## ENTRIES SHOWN
::::::
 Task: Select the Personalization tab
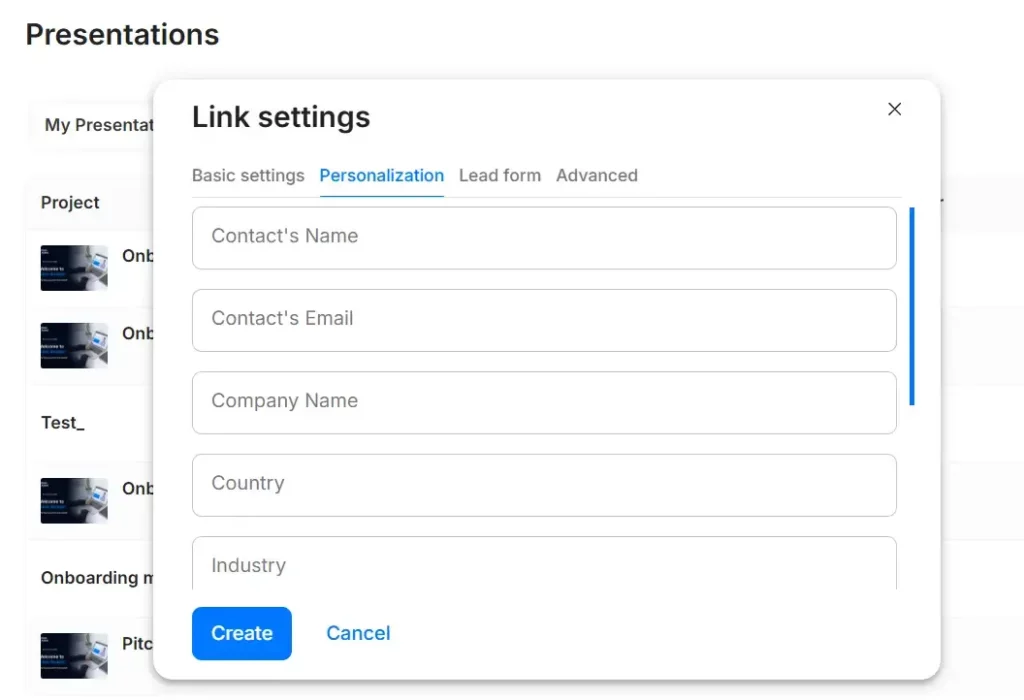[x=381, y=175]
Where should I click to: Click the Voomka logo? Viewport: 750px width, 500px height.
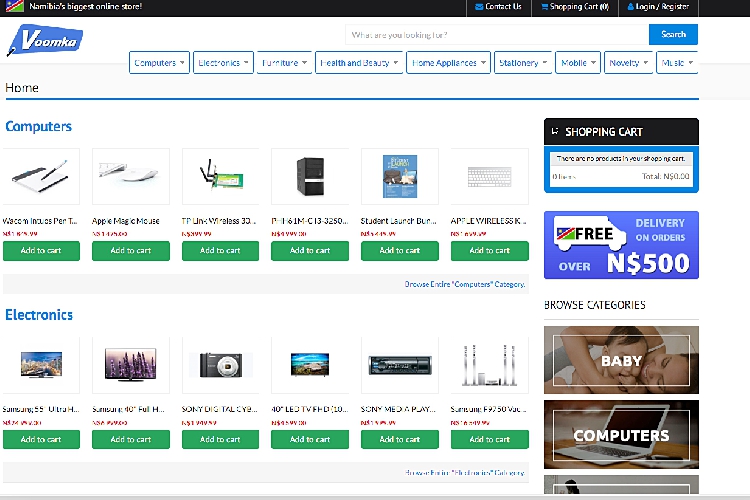click(45, 42)
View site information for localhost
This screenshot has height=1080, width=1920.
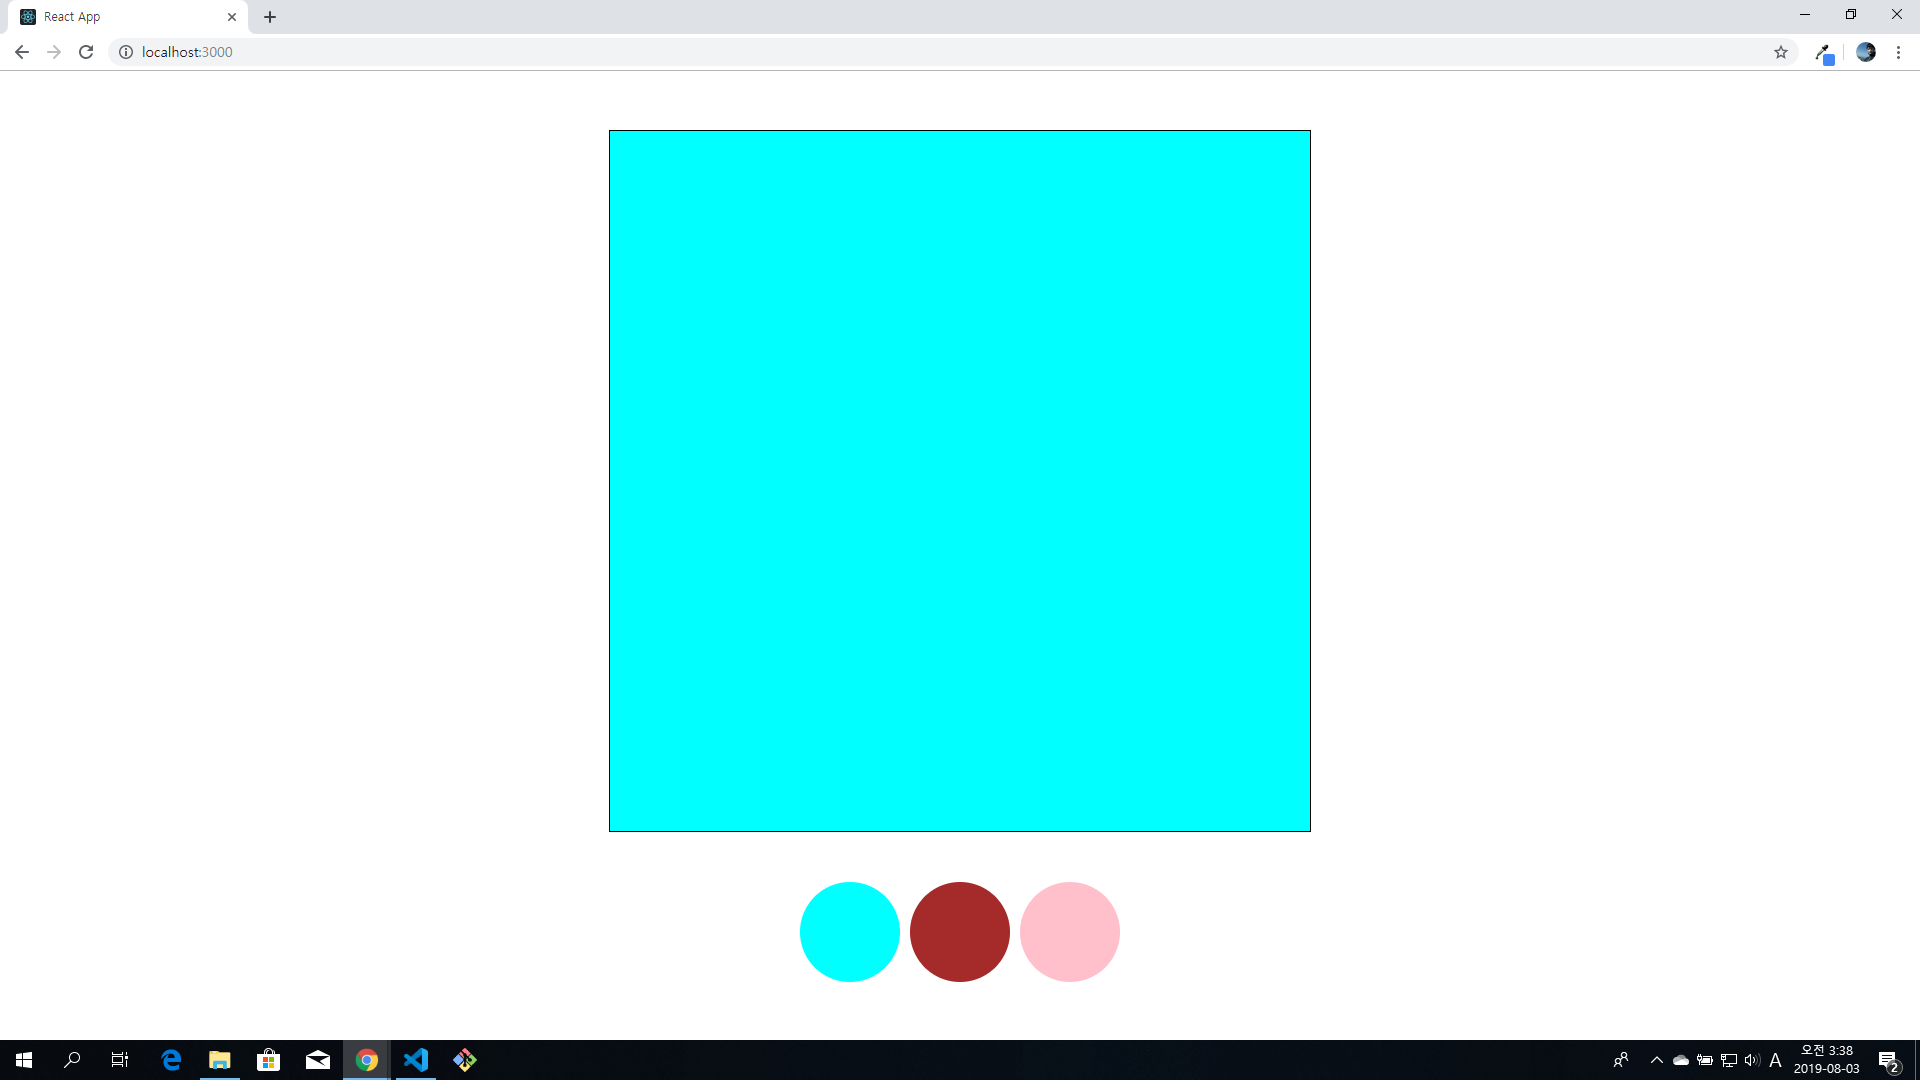[126, 52]
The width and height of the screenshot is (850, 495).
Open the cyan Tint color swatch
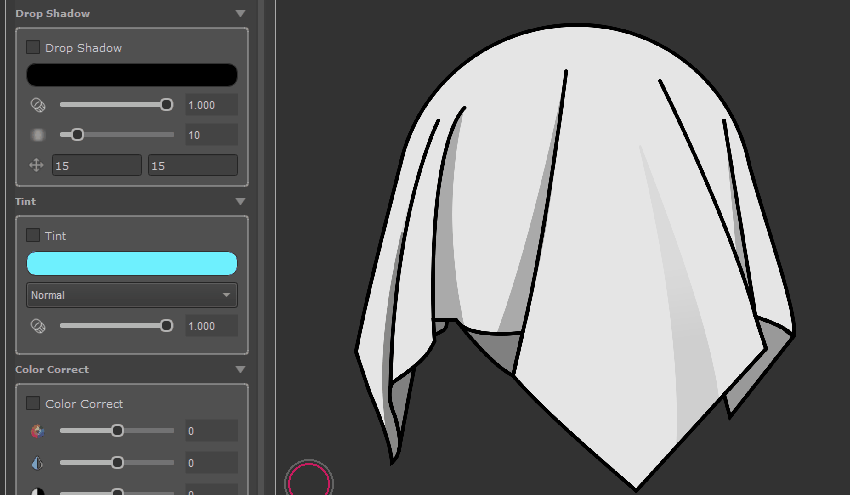(x=131, y=263)
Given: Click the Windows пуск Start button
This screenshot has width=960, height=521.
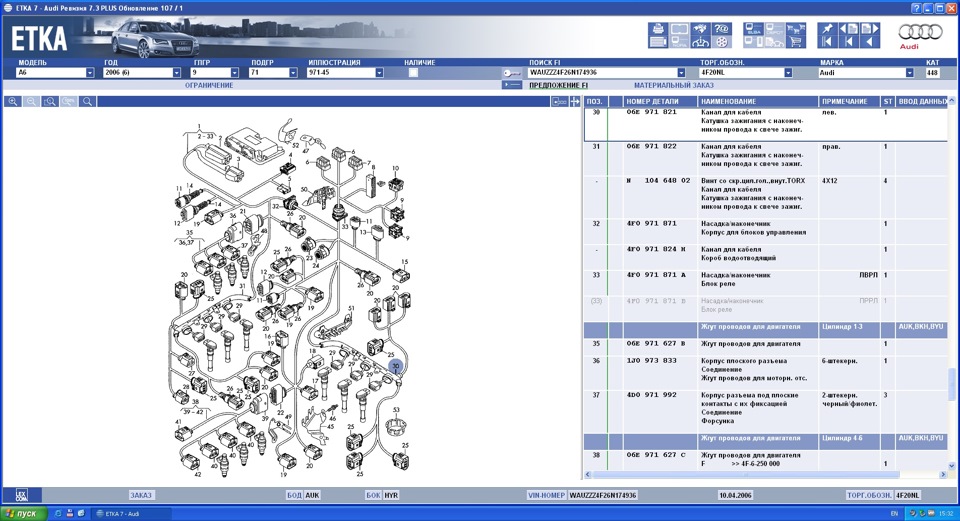Looking at the screenshot, I should 22,513.
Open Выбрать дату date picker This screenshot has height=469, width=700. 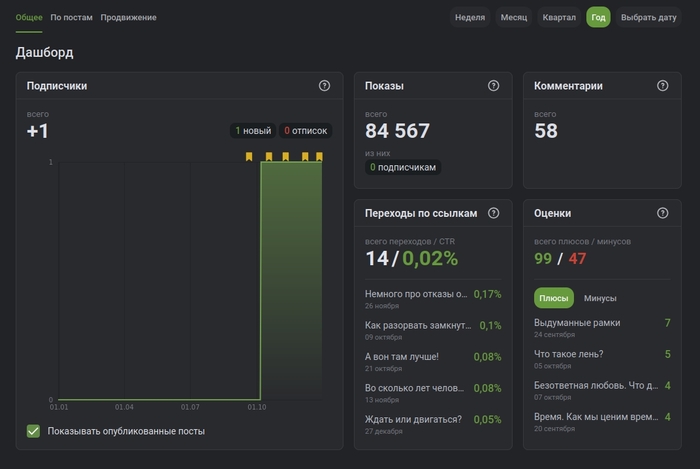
::::::
## GOAL
Rewrite the data from the line containing "The width and" through the end of the data, inclusive, replacing "cyan" with "teal" and changing nothing else. Leave the pictures out.

## REPLY TO THE TASK
The width and height of the screenshot is (850, 495).
Open the teal Tint color swatch
(x=131, y=263)
Given: Click the Windows пуск Start button
This screenshot has width=960, height=521.
Looking at the screenshot, I should 22,513.
Open Выбрать дату date picker This screenshot has height=469, width=700. 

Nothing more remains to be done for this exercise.